Business

NESG raises concerns about likely recession and social unrest

The Nigerian Economic Summit Group (NESG) has expressed fears of economic recession and social unrest as possible consequences of Nigeria’s current weak economic growth, which is manifested in rising inflation and unemployment figures.

dr Olusegun Omisakin, chief economist and director of research and development at NESG, expressed concern noting that the return of inflationary pressures and falling purchasing power are hurting the Nigerian economy and that “weak growth combined with inflation and unemployment are leading to a recession can and social unrest.”

Omisakin was speaking at an event ahead of the 28th Nigerian Business Summit (#NES28) organized by the NESG and the Federal Department of Finance, Budget and National Planning themed “Key Factors for Economic Prosperity: A Critical Look at Enterprise Policy”.

Omisakin explained that access to credit and an unfavorable business environment affect production capacity and product prices, contributing to inflationary tendencies; The relationship between oil prices and trade surpluses shows that 79 percent of Nigeria’s total exports are crude oil, but the country has not used it to its advantage, leading to a drop in foreign direct investment (FDI).

Omisakin said Nigeria’s oil sector must do well considering the growing non-oil sector is not contributing to job creation.

In her welcoming remarks, NESG Chief Executive Officer Ms.
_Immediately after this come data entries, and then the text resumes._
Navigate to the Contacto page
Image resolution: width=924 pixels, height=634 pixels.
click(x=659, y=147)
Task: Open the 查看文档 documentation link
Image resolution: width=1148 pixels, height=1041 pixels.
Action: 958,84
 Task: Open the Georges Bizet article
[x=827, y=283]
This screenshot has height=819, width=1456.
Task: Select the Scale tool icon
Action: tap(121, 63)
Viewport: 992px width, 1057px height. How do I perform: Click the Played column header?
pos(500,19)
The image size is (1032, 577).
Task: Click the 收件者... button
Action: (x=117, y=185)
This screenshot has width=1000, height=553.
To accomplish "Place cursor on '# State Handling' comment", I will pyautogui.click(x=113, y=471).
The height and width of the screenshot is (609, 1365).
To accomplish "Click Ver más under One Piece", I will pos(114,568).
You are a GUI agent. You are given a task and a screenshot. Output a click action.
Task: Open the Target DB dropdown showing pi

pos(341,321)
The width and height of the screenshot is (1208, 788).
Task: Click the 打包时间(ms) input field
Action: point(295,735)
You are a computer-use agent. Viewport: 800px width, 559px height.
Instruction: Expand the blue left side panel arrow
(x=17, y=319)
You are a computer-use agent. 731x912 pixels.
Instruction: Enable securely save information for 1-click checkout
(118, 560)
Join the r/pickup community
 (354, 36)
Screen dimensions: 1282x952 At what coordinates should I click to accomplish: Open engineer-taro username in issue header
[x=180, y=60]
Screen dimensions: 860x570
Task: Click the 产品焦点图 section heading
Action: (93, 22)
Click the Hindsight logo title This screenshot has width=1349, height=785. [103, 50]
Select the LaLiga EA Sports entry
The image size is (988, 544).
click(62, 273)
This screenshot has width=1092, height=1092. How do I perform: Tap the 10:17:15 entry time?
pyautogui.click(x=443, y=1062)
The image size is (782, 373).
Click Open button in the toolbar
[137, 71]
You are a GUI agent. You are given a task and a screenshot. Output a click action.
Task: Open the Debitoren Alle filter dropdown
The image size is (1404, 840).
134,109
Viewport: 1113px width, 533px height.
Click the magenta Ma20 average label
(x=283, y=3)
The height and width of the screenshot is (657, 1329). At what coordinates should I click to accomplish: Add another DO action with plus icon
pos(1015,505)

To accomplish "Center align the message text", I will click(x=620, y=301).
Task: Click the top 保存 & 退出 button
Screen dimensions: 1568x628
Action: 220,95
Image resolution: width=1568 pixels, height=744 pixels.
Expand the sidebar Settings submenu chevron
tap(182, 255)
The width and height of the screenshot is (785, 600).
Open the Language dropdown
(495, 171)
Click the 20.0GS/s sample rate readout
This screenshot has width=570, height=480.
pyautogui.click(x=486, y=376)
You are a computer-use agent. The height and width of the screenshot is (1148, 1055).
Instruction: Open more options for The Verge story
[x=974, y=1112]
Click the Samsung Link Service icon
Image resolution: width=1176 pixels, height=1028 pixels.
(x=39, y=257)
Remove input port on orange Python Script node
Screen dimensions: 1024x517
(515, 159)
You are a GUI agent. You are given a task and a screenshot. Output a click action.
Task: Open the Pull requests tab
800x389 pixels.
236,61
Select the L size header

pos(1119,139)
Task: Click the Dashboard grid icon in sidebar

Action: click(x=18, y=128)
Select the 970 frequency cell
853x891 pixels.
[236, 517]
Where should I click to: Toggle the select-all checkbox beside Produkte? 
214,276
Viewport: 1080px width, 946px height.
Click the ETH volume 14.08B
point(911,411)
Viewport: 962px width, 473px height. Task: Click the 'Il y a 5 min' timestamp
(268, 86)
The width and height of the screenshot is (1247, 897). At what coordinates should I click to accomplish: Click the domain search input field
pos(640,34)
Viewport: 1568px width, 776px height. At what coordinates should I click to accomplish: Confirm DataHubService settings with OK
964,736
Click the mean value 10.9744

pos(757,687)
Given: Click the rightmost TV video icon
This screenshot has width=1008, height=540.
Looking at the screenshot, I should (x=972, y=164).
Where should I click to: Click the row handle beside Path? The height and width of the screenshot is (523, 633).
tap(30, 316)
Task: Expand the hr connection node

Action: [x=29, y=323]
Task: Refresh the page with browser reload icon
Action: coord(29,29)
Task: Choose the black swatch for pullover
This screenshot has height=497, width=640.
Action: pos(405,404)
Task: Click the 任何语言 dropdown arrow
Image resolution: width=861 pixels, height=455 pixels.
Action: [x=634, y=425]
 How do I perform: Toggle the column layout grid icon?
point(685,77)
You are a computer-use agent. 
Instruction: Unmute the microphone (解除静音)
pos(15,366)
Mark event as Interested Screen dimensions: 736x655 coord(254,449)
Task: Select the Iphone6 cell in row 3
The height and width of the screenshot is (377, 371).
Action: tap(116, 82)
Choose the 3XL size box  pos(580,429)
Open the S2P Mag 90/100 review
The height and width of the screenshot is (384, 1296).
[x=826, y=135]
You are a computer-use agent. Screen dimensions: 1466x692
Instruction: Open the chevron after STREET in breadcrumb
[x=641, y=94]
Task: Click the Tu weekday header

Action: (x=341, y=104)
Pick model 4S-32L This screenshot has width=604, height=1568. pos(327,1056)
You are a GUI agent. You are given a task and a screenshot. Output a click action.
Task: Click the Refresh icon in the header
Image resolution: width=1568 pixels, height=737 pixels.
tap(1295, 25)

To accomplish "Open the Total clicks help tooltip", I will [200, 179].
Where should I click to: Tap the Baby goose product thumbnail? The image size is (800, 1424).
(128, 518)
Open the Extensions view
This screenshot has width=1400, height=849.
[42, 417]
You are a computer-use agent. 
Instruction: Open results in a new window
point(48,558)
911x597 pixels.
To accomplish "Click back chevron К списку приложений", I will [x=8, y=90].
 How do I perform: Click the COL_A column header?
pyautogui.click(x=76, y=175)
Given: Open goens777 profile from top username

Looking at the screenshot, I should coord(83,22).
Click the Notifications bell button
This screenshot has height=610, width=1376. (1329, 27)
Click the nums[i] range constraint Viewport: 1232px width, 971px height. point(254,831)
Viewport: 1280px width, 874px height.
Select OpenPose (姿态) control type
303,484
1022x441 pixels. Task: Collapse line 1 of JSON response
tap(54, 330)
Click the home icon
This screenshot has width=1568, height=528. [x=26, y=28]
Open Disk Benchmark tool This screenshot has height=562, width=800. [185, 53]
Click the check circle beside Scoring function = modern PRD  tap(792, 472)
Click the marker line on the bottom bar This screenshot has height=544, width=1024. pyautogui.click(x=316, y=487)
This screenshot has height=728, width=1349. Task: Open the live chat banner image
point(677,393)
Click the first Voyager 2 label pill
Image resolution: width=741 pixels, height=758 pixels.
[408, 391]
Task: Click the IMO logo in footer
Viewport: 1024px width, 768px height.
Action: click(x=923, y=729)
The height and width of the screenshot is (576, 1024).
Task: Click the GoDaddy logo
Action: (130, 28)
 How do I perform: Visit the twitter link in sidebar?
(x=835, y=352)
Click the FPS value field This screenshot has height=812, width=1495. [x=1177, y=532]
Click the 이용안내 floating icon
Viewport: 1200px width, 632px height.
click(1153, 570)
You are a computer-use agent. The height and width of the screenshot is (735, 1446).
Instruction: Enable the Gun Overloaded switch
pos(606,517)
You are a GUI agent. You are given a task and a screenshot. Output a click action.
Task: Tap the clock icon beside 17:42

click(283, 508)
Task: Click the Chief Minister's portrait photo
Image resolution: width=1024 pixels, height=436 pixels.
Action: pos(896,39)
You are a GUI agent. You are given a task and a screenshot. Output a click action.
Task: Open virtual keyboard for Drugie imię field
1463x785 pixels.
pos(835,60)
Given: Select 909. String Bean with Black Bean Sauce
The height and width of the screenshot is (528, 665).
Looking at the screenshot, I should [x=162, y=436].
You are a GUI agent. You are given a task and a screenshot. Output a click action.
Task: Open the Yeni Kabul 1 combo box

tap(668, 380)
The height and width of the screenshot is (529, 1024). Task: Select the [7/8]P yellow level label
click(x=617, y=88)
Wonu Adetayo said: “As Nigeria looks to welcome a new government, economic growth should be a key issue and an immediate focus, considering that entrepreneurship is a crucial engine of the economy.

“In order to implement policies and interventions, entrepreneurship policies need to be addressed, including the gaps in them, and this event will review key policies on issue areas to boost access to finance.”

Adetayo said the Nigerian entrepreneurial system continues to struggle with the pandemic-related recession and the current macroeconomic problems of the Nigerian economy. She also said that access to finance and poor business environment in Nigeria are exacerbating the economy’s problems. “Although the Nigerian economy continues to show resilience, many MSMEs continue to grapple with the impact of the challenges,” she said.

The 2021 MSME Survey in Nigeria showed a 4.5 percent decline in MSME growth, indicating a decrease from 41.5 million in 2018 to 39.6 million in 2021, mainly due to the impact of the pandemic; meaning that 1.9 million MSMEs have disappeared.

Minister of State at the Federal Department of Trade and Investment Mariam Katagum, represented by Enterprise and Promotion Director of the Nigerian Small and Medium Enterprise Development Agency (SMEDAN), Mr Sunday Ewans, stated that important policy actions address key areas that affect small businesses.

She found that micro-enterprises form the majority of Nigeria’s 39.6 million MSMEs, accounting for over 95 percent of all MSMEs. In addition, she revealed that in a 2020 impact assessment survey of MSMEs, small businesses said they lacked adequate access to affordable finance, skills and market access.

For his part, the Managing Director/CEO of Development Bank of Nigeria (DBN), Mr. Tony Okpanachi, said that DBN provides technical support to financial institutions, partial loan guarantees and capacity development for MSMEs. He pointed to the existence of a funding gap in the sector, which affects the availability of finance for MSMEs.